6. Tanguy L. (1986), coord., ''L’introuvable relation formation-emploi'', La Documentation française, 302 p.

7. Tenir conseil – qui n’est pas donner des conseils – peut être nécessaire pour la conduite d’une vie en situation difficile ou à des moments délicats à négocier : s’approprier de l’information, construire la connaissance, fonder des décisions responsables, favoriser le travail interdisciplinaire, développer les rapports multiculturels, accompagner les changements, créer et innover, donner sens à nos actions, s’entendre et s’organiser à distance, élaborer des projets, mettre en place une véritable insertion.

8. Guichard J. (2010), ''Service public, choisir l’État ou la société civile'', ACOP-France, Le Mans, 24 septembre 2010.

9. Nous ne pouvons que regretter la faiblesse rédhibitoire de l’appropriation des riches résultats de la recherche en sciences humaines et sociales par le commun des mortels.
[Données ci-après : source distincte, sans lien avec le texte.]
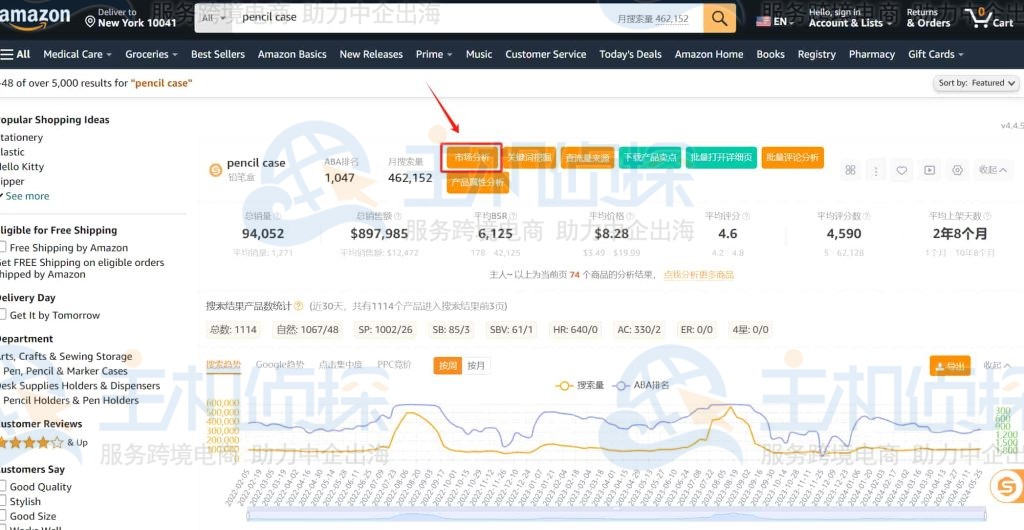Click the grid view icon in plugin panel
1024x530 pixels.
click(850, 170)
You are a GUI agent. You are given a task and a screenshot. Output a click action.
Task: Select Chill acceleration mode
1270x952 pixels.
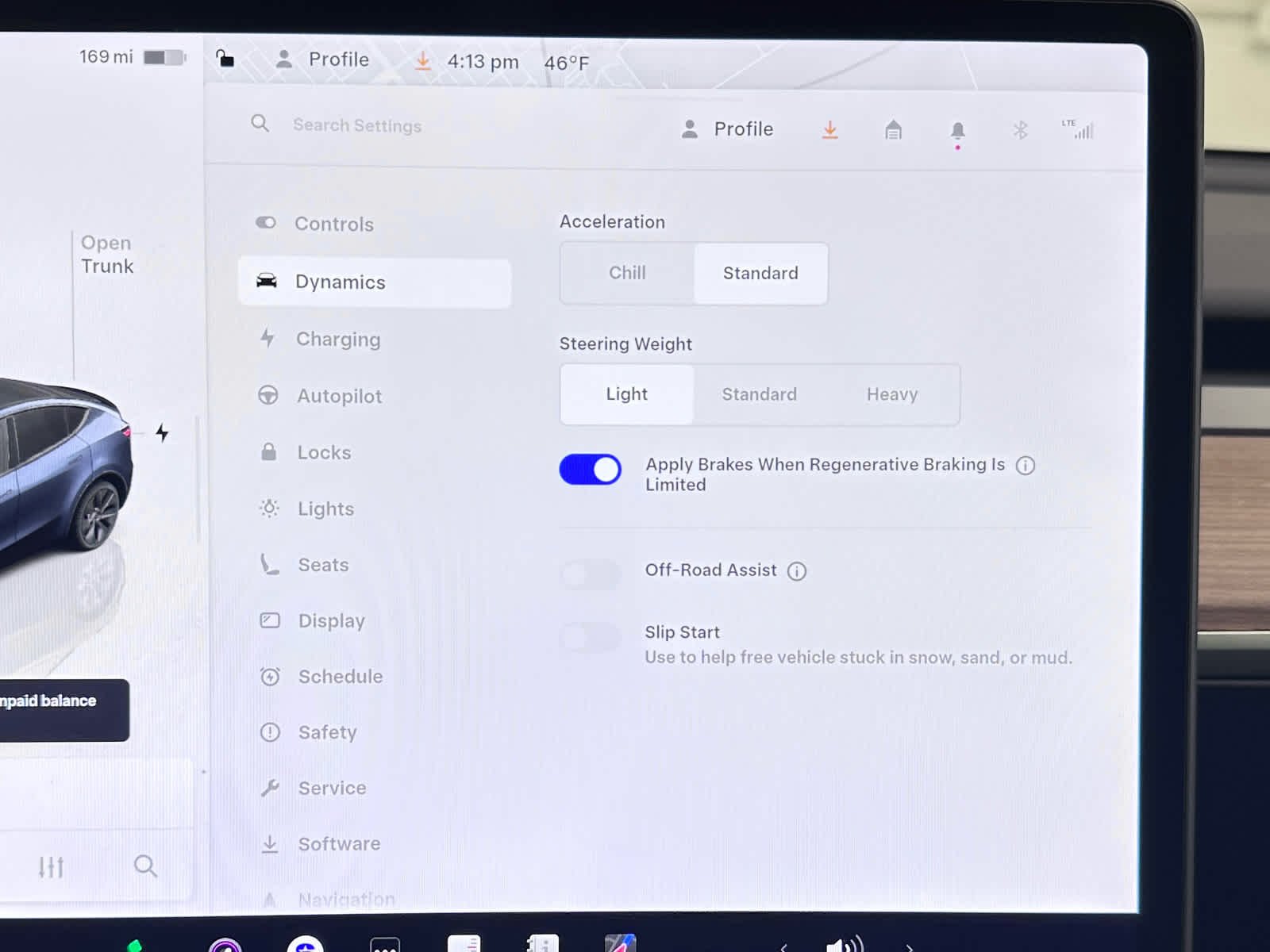(626, 273)
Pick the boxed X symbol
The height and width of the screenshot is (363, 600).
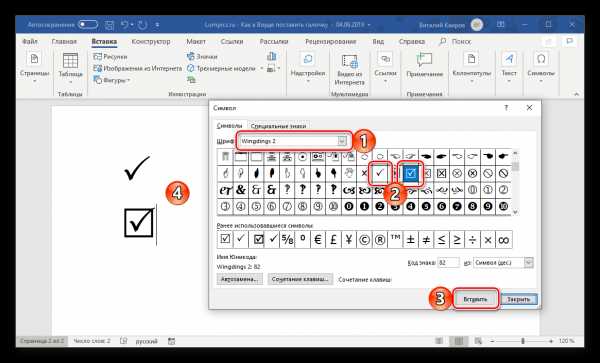(441, 173)
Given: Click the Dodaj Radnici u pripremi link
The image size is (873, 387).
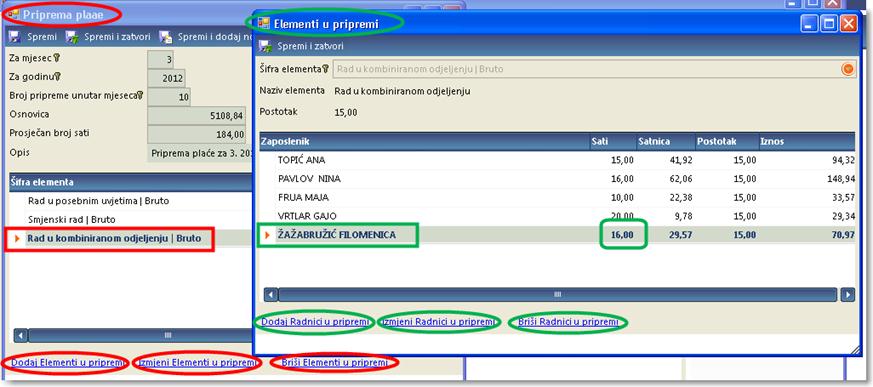Looking at the screenshot, I should [x=315, y=322].
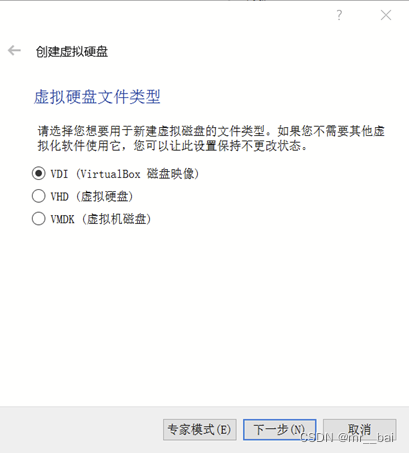The height and width of the screenshot is (453, 409).
Task: Click the 'VDI (VirtualBox 磁盘映像)' label text
Action: click(x=125, y=174)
On stigmatise la psychologie, la sociologie, les sciences de l’éducation, les sciences humaines et sociales dans leur soi-disant « improductivité », et on oublie la qualité de leurs apports pour faire sens, pour faire société.

10. Un véritable conseil en ligne est à inventer, différent et complémentaire des informations données par Mon orientation en ligne. Les psychologues sont eux aussi soumis aux évolutions sociétales, techniques, professionnelles, éthiques et anthropologiques posées par la généralisation de l’Internet. En témoignent les sources suivantes : (a) Conseil et orientation sur Internet, quels enjeux et quelles pratiques pour les conseillers d’orientation-psychologues ? Cité des sciences et de l’industrie, Paris-La Villette, octobre 2006 ; (b) Des psychologues sur Internet ? Le Journal des psychologues, n°301, octobre 2012 ; (c) À l’ère d’Internet, quel conseil en orientation ? Blog Propos orientés, 13 juillet 2012

11. Ce billet est également consultable en versions allégée et complète dans le n°504 de la revue Cahiers pédagogiques, mars-avril 2013, sur le thème ''Le sens de l'orientation''.